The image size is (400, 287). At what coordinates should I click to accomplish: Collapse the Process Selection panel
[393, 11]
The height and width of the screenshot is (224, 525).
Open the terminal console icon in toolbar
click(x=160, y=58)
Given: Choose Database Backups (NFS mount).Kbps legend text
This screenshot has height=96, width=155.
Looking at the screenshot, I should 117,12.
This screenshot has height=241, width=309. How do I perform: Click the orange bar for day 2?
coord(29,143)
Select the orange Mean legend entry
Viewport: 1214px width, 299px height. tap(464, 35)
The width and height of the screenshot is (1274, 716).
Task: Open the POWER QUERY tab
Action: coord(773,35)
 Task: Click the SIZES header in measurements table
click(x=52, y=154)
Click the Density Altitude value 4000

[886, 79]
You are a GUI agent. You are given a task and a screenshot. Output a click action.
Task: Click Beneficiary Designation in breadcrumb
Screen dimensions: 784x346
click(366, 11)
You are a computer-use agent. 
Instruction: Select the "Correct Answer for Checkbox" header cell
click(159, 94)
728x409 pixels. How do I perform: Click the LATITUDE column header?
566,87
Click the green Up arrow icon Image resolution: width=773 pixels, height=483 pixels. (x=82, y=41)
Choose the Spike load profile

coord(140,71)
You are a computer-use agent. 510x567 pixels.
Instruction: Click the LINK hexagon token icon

========

Print out the data exactly once more.

The image size is (400, 287). At what coordinates should I click to accomplish: Collapse the Process Selection panel
[393, 11]
The height and width of the screenshot is (224, 525).
Open the terminal console icon in toolbar
click(x=160, y=58)
Given: Choose Database Backups (NFS mount).Kbps legend text
This screenshot has height=96, width=155.
Looking at the screenshot, I should 117,12.
This screenshot has height=241, width=309. How do I perform: Click the orange bar for day 2?
coord(29,143)
Select the orange Mean legend entry
Viewport: 1214px width, 299px height. tap(464, 35)
The width and height of the screenshot is (1274, 716).
Task: Open the POWER QUERY tab
Action: coord(773,35)
 Task: Click the SIZES header in measurements table
click(x=52, y=154)
Click the Density Altitude value 4000

[886, 79]
You are a GUI agent. You are given a task and a screenshot. Output a click action.
Task: Click Beneficiary Designation in breadcrumb
Screen dimensions: 784x346
click(366, 11)
You are a computer-use agent. 
Instruction: Select the "Correct Answer for Checkbox" header cell
click(159, 94)
728x409 pixels. How do I perform: Click the LATITUDE column header?
566,87
Click the green Up arrow icon Image resolution: width=773 pixels, height=483 pixels. (x=82, y=41)
Choose the Spike load profile

coord(140,71)
You are a computer-use agent. 510x567 pixels.
Instruction: Click the LINK hexagon token icon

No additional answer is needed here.